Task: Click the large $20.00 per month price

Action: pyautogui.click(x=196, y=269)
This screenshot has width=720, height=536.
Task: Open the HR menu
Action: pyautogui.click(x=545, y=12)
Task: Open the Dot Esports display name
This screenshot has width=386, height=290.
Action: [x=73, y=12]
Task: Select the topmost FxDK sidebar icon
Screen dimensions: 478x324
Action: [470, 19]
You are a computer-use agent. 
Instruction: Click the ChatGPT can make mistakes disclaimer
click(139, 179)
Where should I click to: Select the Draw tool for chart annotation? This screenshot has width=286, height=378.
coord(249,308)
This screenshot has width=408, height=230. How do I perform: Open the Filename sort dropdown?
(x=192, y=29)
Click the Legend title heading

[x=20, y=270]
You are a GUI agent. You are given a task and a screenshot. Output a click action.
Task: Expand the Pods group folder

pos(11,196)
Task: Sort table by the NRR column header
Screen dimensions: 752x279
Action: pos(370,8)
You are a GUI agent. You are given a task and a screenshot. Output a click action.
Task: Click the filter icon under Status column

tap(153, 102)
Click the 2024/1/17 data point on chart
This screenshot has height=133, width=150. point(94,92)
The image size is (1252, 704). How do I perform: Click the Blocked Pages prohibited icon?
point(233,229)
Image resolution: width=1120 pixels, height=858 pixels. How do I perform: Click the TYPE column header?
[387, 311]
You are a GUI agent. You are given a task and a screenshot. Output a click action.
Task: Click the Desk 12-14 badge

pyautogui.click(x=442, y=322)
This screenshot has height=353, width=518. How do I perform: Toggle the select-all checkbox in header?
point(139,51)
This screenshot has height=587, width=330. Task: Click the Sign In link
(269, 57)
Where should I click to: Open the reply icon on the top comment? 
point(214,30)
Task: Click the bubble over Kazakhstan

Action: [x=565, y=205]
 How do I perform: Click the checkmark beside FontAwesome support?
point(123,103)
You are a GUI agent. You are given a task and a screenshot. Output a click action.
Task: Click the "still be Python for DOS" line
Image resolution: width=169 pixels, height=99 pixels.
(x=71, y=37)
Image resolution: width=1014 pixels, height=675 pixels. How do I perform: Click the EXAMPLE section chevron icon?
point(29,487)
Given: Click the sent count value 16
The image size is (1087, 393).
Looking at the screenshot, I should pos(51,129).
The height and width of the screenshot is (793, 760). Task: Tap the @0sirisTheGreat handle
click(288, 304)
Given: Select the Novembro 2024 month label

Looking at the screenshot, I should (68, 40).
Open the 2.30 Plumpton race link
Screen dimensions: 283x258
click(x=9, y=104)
:::
[Problem to work on]
Your task is to quote all of the data word for word.

[Problem solution]
Task: Click the large $20.00 per month price

Action: pyautogui.click(x=196, y=269)
This screenshot has width=720, height=536.
Task: Open the HR menu
Action: pyautogui.click(x=545, y=12)
Task: Open the Dot Esports display name
This screenshot has width=386, height=290.
Action: [x=73, y=12]
Task: Select the topmost FxDK sidebar icon
Screen dimensions: 478x324
Action: [470, 19]
You are a computer-use agent. 
Instruction: Click the ChatGPT can make mistakes disclaimer
click(139, 179)
Where should I click to: Select the Draw tool for chart annotation? This screenshot has width=286, height=378.
coord(249,308)
This screenshot has width=408, height=230. How do I perform: Open the Filename sort dropdown?
(x=192, y=29)
Click the Legend title heading

[x=20, y=270]
You are a GUI agent. You are given a task and a screenshot. Output a click action.
Task: Expand the Pods group folder

pos(11,196)
Task: Sort table by the NRR column header
Screen dimensions: 752x279
Action: pos(370,8)
You are a GUI agent. You are given a task and a screenshot. Output a click action.
Task: Click the filter icon under Status column

tap(153, 102)
Click the 2024/1/17 data point on chart
This screenshot has height=133, width=150. point(94,92)
The image size is (1252, 704). How do I perform: Click the Blocked Pages prohibited icon?
point(233,229)
Image resolution: width=1120 pixels, height=858 pixels. How do I perform: Click the TYPE column header?
[387, 311]
You are a GUI agent. You are given a task and a screenshot. Output a click action.
Task: Click the Desk 12-14 badge

pyautogui.click(x=442, y=322)
This screenshot has height=353, width=518. How do I perform: Toggle the select-all checkbox in header?
point(139,51)
This screenshot has height=587, width=330. Task: Click the Sign In link
(269, 57)
Where should I click to: Open the reply icon on the top comment? 
point(214,30)
Task: Click the bubble over Kazakhstan

Action: [x=565, y=205]
 How do I perform: Click the checkmark beside FontAwesome support?
point(123,103)
You are a GUI agent. You are given a task and a screenshot. Output a click action.
Task: Click the "still be Python for DOS" line
Image resolution: width=169 pixels, height=99 pixels.
(x=71, y=37)
Image resolution: width=1014 pixels, height=675 pixels. How do I perform: Click the EXAMPLE section chevron icon?
point(29,487)
Given: Click the sent count value 16
The image size is (1087, 393).
Looking at the screenshot, I should pos(51,129).
The height and width of the screenshot is (793, 760). Task: Tap the @0sirisTheGreat handle
click(288, 304)
Given: Select the Novembro 2024 month label

Looking at the screenshot, I should (68, 40).
Open the 2.30 Plumpton race link
Screen dimensions: 283x258
click(x=9, y=104)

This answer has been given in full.